Avant de passer sous analyse la direction et l’interprétation vocale des oeuvres ici réunies, reconnaissons la validité de la sélection qui dévoile en première écoute des pièces inédites. Enfin dévoilés les chœurs des Sirènes, de la Fête des Myrtes, de Pensées des morts…, ressuscitée surtout la dernière des cantates dukasiennes pour le prix de Rome Sémélé de 1889 (composée pour le Prix de Rome, tenté à quatre reprises de 1886 à 1889 et à chaque fois, sans succès). Le jury du prix manquait bien de discernement comme de goût véritable, observant plus des critères politiques que musicaux : Dukas malgré le soutien de Saint-Saëns échoua : seule sa Velléda de 1888, obtint un 2ème Prix. Cette Sémélé, mieux équilibrée et plus dense, d’un raffinement orchestral et harmonique inouï, surclassait bien toutes les oeuvres présentées au prix de Rome 1889, mais sans plaire au Jury académique. Le cas Dukas pose avant celui de Ravel, l’état d’un Prix poussiéreux voire moisi par ceux qui le représentent et expriment en son nom, les valeurs du bon goût : il faut lire les textes qui accompagnent les 2 cd pour comprendre combien l’institution financée par l’Etat était devenue cercueil à poussière, verrouillée par des fonctionnaires réactionnaires. Tout cela devait forcément imploser au moment de l’affaire Ravel de 1901, puis 1902 et 1903 quand le musicien moderne ne remporta que deux 2ème Prix, lâchée par condescendance…

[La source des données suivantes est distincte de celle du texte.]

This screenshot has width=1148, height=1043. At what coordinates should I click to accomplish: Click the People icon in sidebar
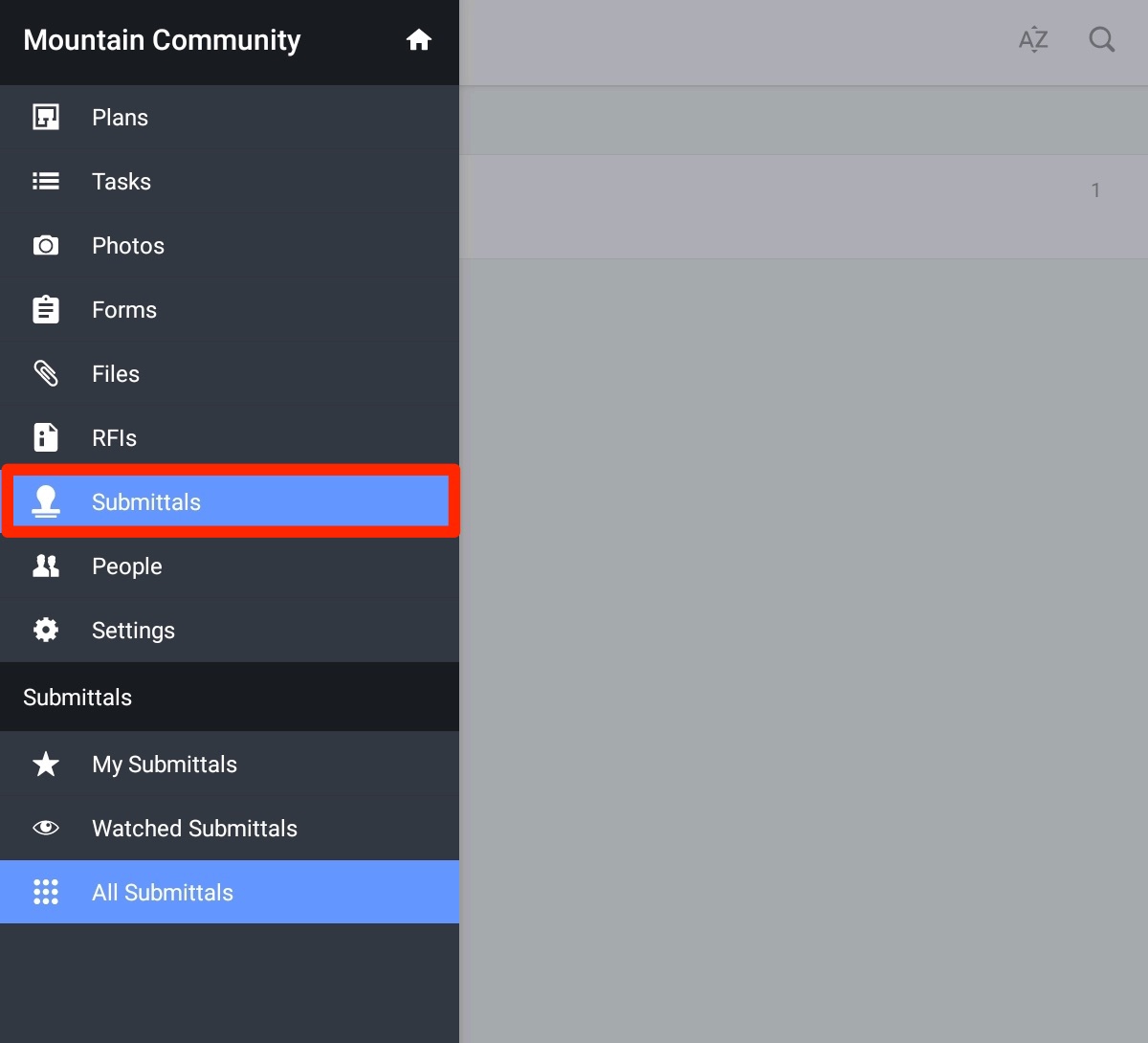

En révélant les deux cantates Velléda et Sémélé de 1888 et 1889, le double coffret ouvre
le cas Dukas, un moderne chez les conservateurs
CD1. D’emblée on peut comprendre que le candidat Dukas dans Les Sirènes (essai pour le Prix de Rome 1889), La Fête des myrtes (essai pour le Prix de Rome 1887 : célébration de l’hymen et des suavités conjugales) échoua au Concours de Rome tant l’écriture paraît ici grasse, lourde, épaisse, voire clinquante et grosse caisse (avec triangle omniprésent), sans omettre le chœur grandiloquent sans aucune légèreté.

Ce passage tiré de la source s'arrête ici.